Когда же он ослеп? Должно быть, с самого начала. Сразу, как началась война. Или потом, на фронте, когда прочел в газете страшные слова: «житомирское направление…».
Да, после того он ослеп. Но в этот день он еще видел, и то, что он видел, было страшно. Черный, ощеренный, вооруженный до зубов лес и красная ракета, кровавой улыбкой осветившая небо…
Фронт, война… Как это быстро прошло. Он не успел почувствовать, что воюет. Да разве он воевал?
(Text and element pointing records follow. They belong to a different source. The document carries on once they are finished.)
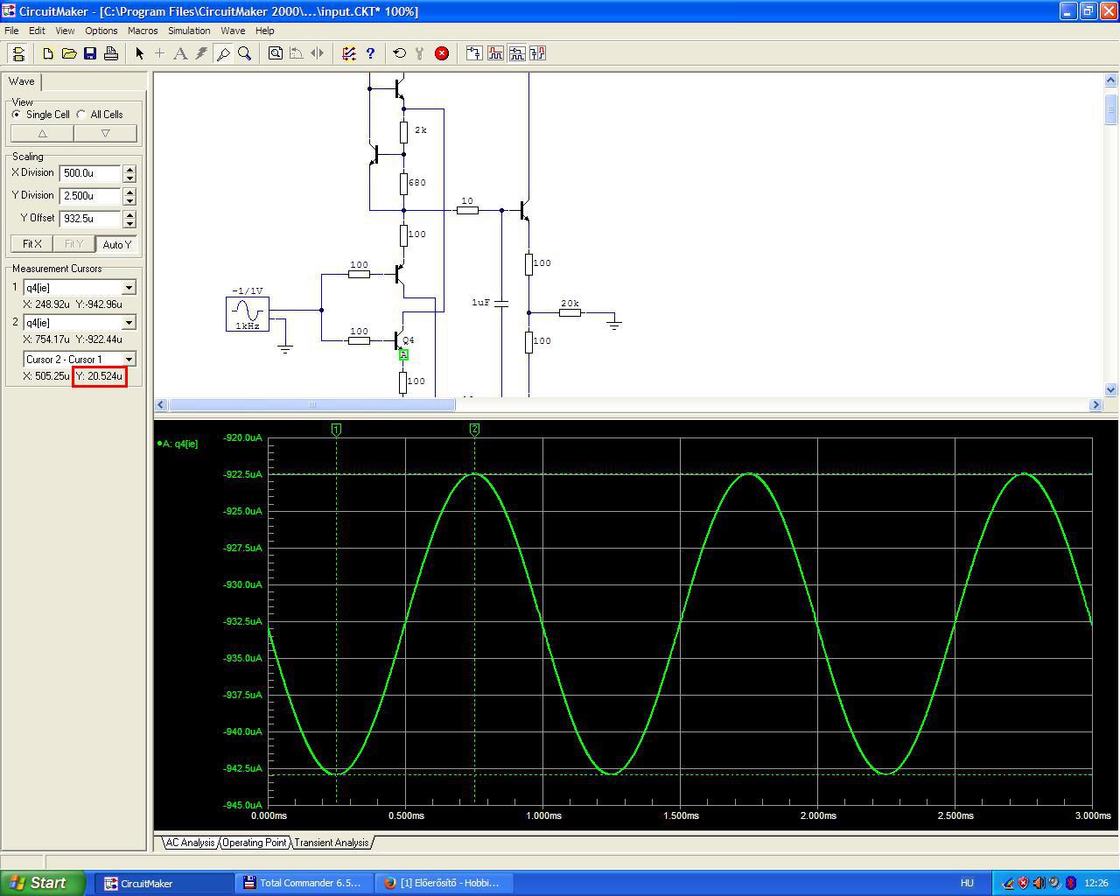The image size is (1120, 896).
Task: Open file using the folder icon
Action: (x=69, y=53)
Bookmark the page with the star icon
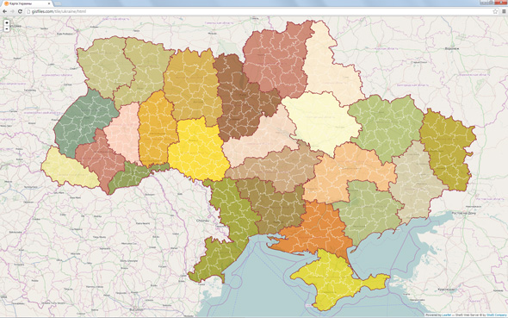 [495, 11]
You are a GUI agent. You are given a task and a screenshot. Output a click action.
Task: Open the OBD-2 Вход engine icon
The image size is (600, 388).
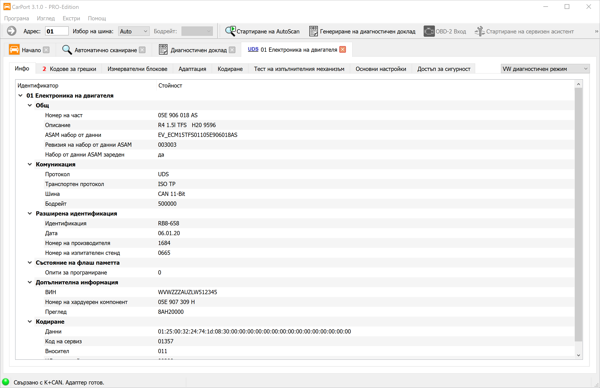click(x=429, y=31)
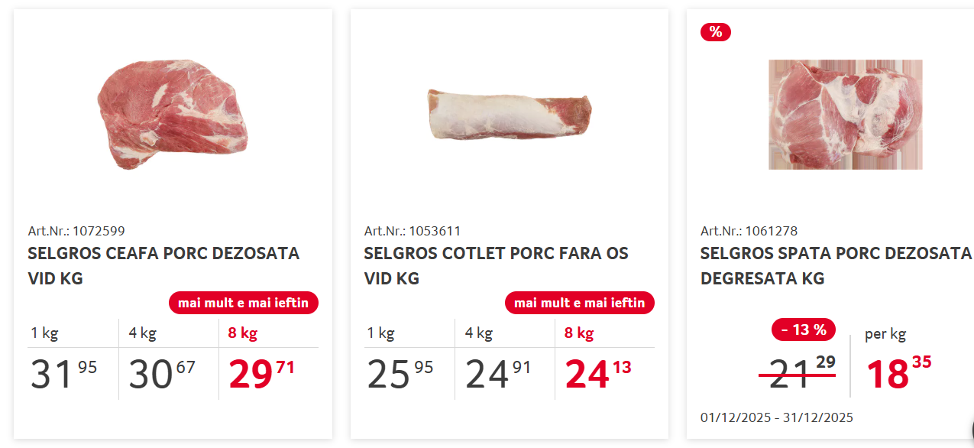
Task: Open the spata porc dezosata image
Action: coord(846,115)
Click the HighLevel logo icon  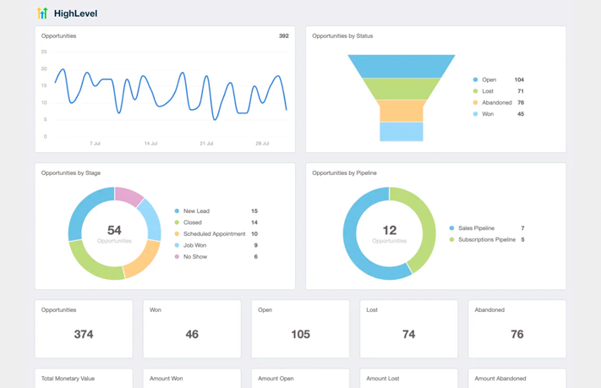coord(42,14)
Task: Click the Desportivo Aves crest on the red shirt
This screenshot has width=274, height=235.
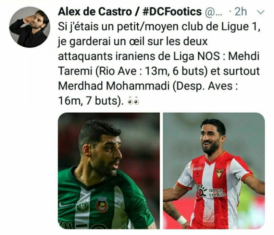Action: pos(220,173)
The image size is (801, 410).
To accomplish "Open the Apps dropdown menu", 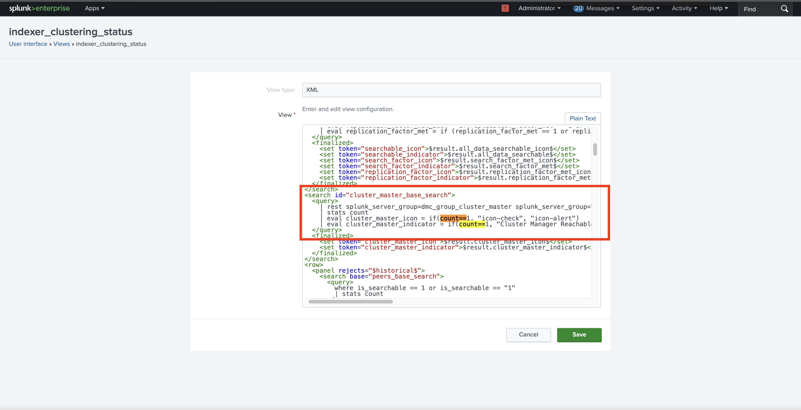I will pyautogui.click(x=95, y=8).
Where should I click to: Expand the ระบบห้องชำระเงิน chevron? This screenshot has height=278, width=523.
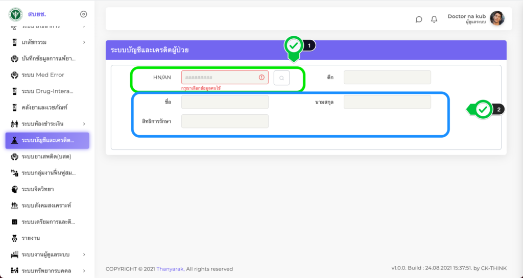84,124
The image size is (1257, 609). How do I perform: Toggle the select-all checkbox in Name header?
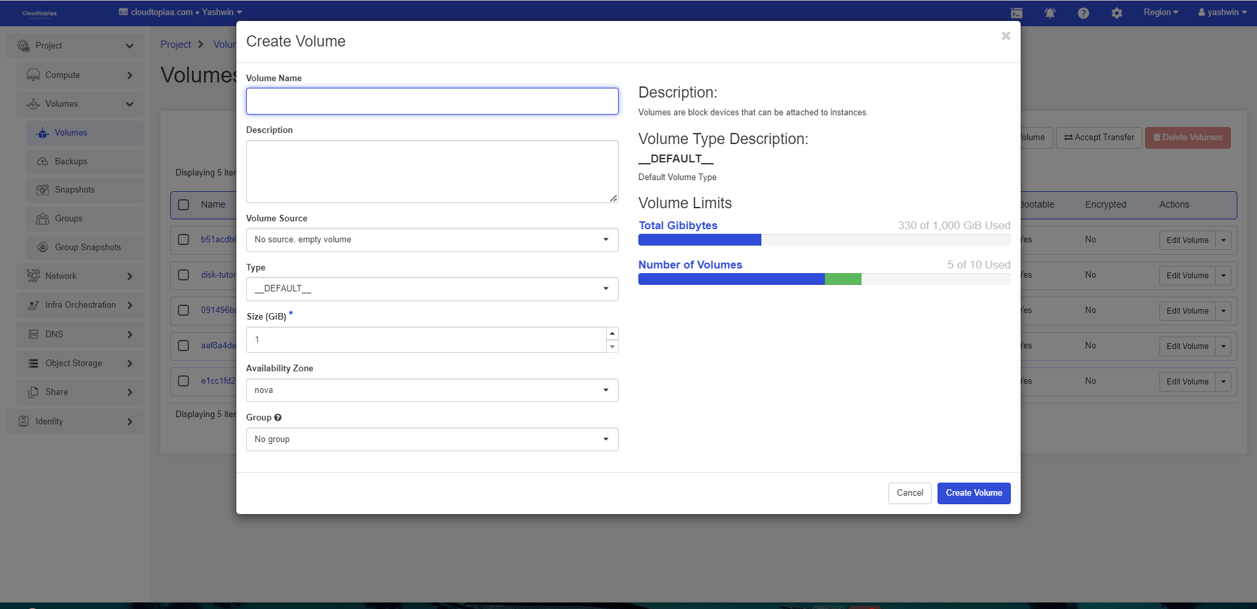[x=184, y=205]
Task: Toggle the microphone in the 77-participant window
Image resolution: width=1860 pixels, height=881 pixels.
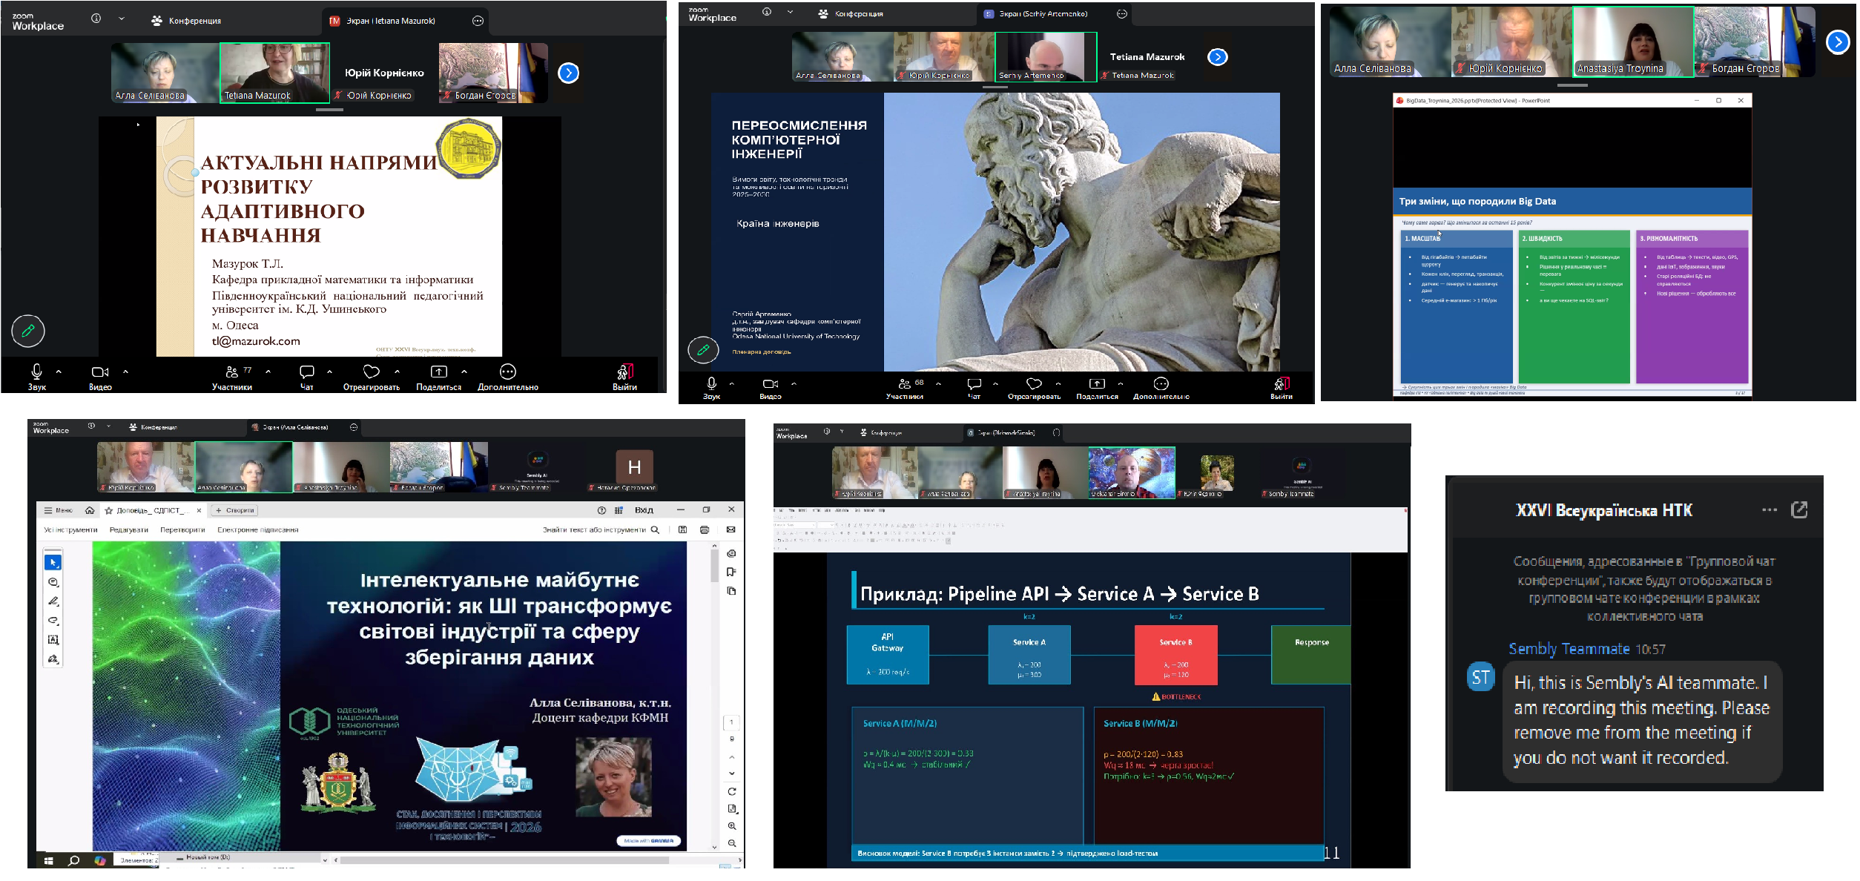Action: coord(36,372)
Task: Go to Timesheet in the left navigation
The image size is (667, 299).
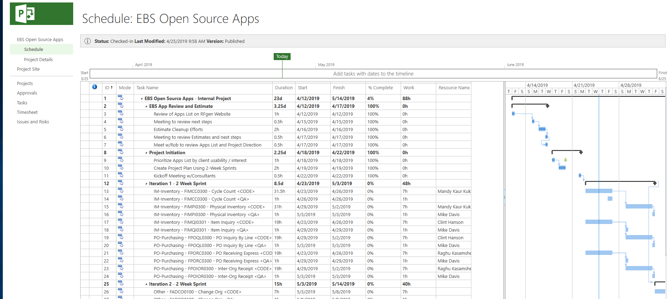Action: tap(27, 112)
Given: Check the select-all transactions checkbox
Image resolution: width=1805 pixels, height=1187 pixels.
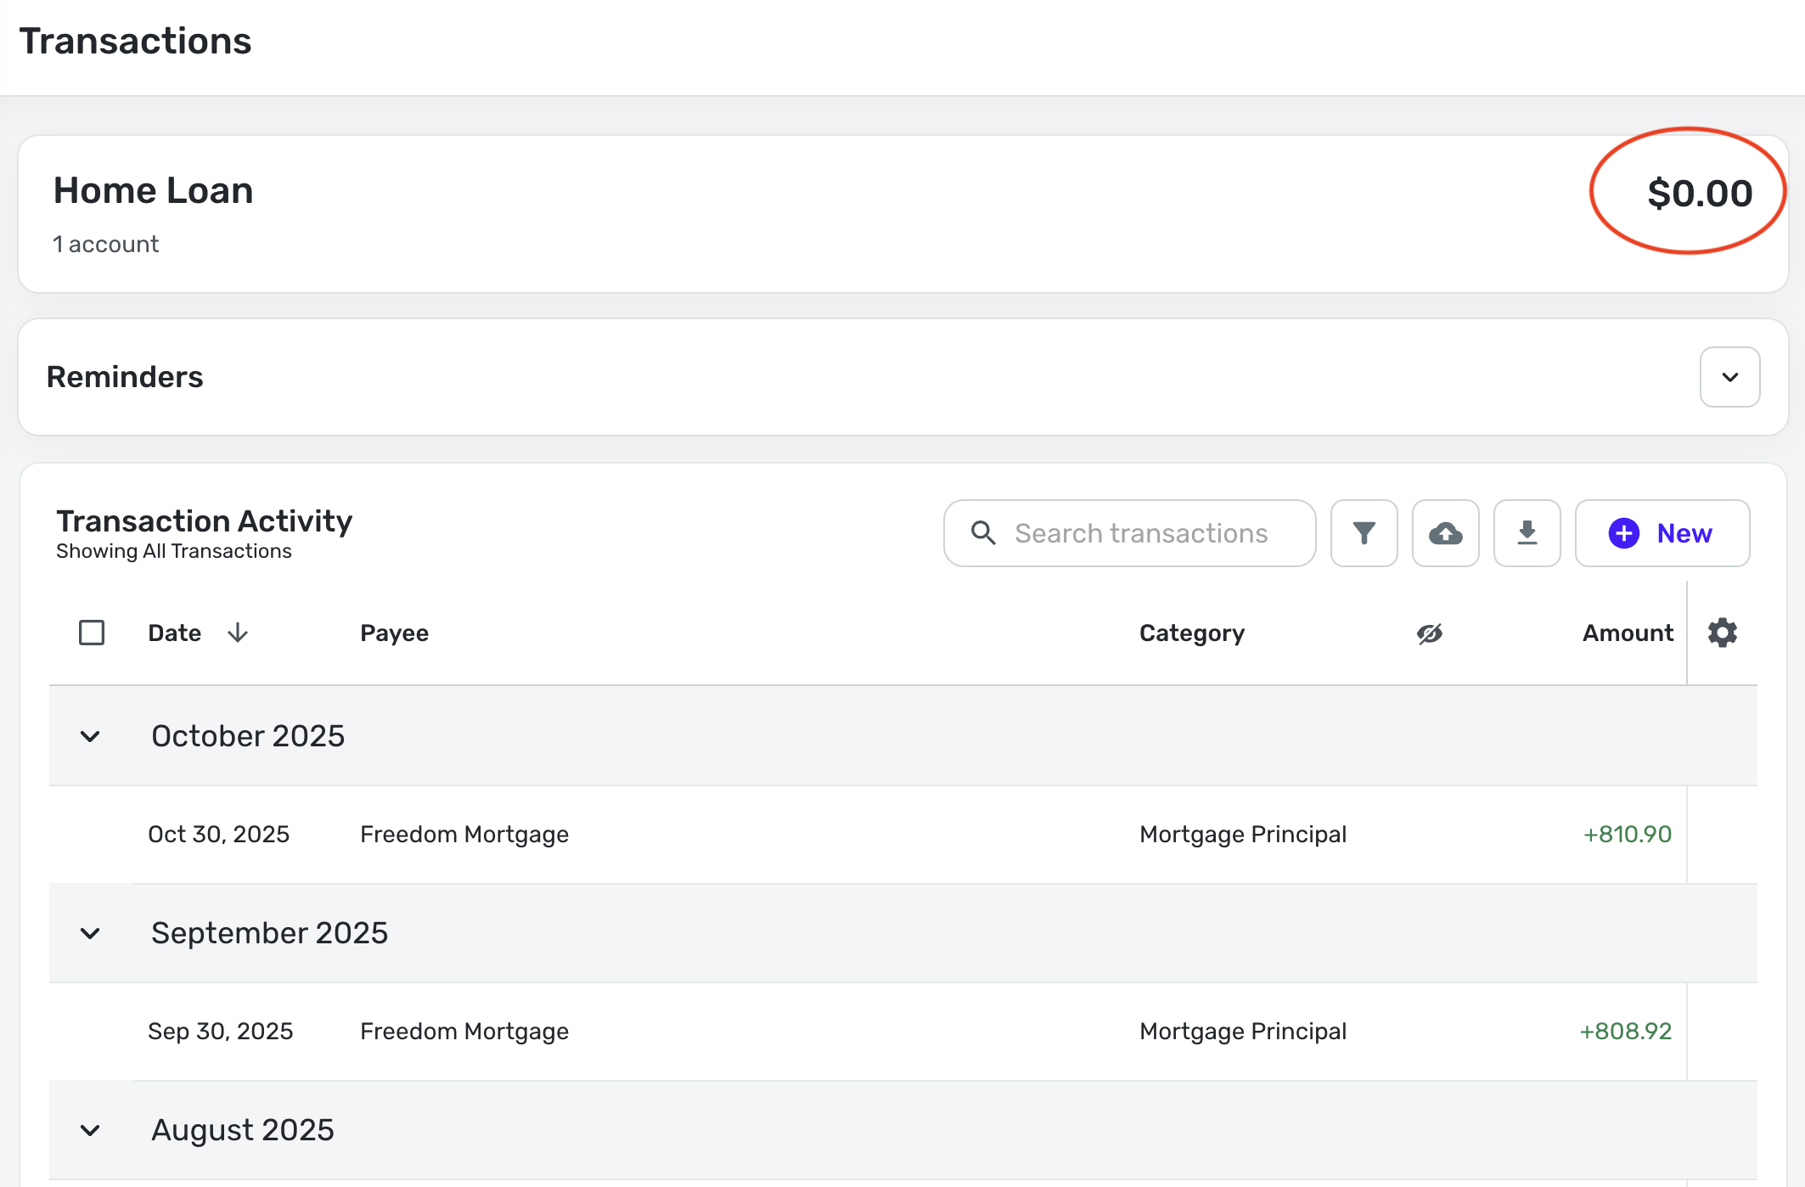Looking at the screenshot, I should coord(92,633).
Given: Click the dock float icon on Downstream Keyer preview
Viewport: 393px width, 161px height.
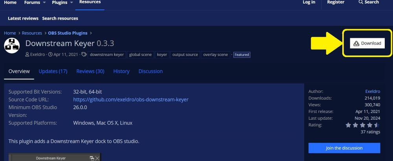Looking at the screenshot, I should click(92, 158).
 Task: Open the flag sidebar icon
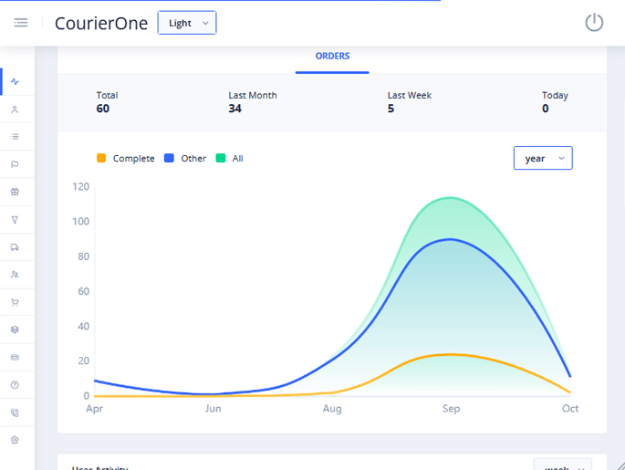(x=15, y=164)
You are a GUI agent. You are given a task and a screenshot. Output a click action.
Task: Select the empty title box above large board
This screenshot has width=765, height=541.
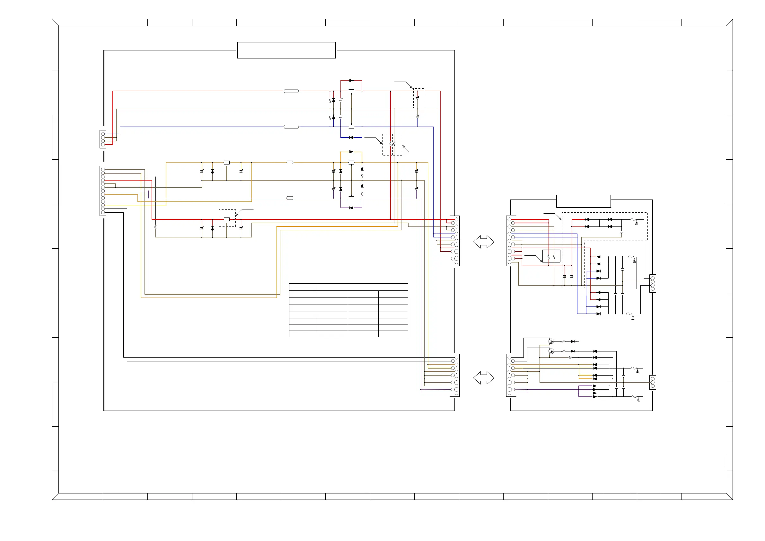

Подвешивал бомбы, протирал ветошью стволы… Он и оглянуться не успел, как его ранило.
— Осколок разбил кость, разорвал ткани, прекратил жизнь сосудов. В девяноста девяти случаев из ста такую руку ампутируют. Один случай из ста остается. Принял решение — сохранить руку.
Это сказал хирург у операционного стола. Принял решение и сохранил руку. Вот она — болтается сбоку, как лишняя. Врачи говорили, что подвижность со временем восстановится: массаж, гимнастика… Сиракузы. Это у Достоевского врач посылал чахоточного мальчика в Сиракузы, а у того башмаков не было…
Впрочем, какое это теперь имеет значение? Все представления сместились. Все, что было важно, выцвело, отодвинулось. Вперед вышли совсем простые, изначальные вещи.
Хлеб, жизнь, близкие… Родина.
* * *Обледеневший, горбатый мост остался позади. Но что-то случилось с ногами. Он не чувствовал больше общения со своими ногами и испугался: не дойду. Он вынул пакетик с хлебом и понюхал. Сейчас или на обратном пути? И не успел решить, как уже съел хлеб, грубо, по-дурацки, весь сразу. Не успел разжевать как следует. Ох, глупо! Надо было разделить на крошки и каждую есть отдельно, долго-долго. А теперь все кончено: нету хлеба.
…Да, о чем это он думал? О самых простых, изначальных вещах. О том, что с войной все стало на свои места. Грозно — но просто. Сомнений не было. Вот когда они наконец соединились — справедливость и верность!
Даже Юра это понял. Он, который всю жизнь во всем сомневался.
…Юра зашел попрощаться перед отъездом на фронт, в самые первые дни. Щеголеватый, подтянутый, тонкий в поясе, пилотка лихо надвинута на правую бровь, глаза темные, серьезные.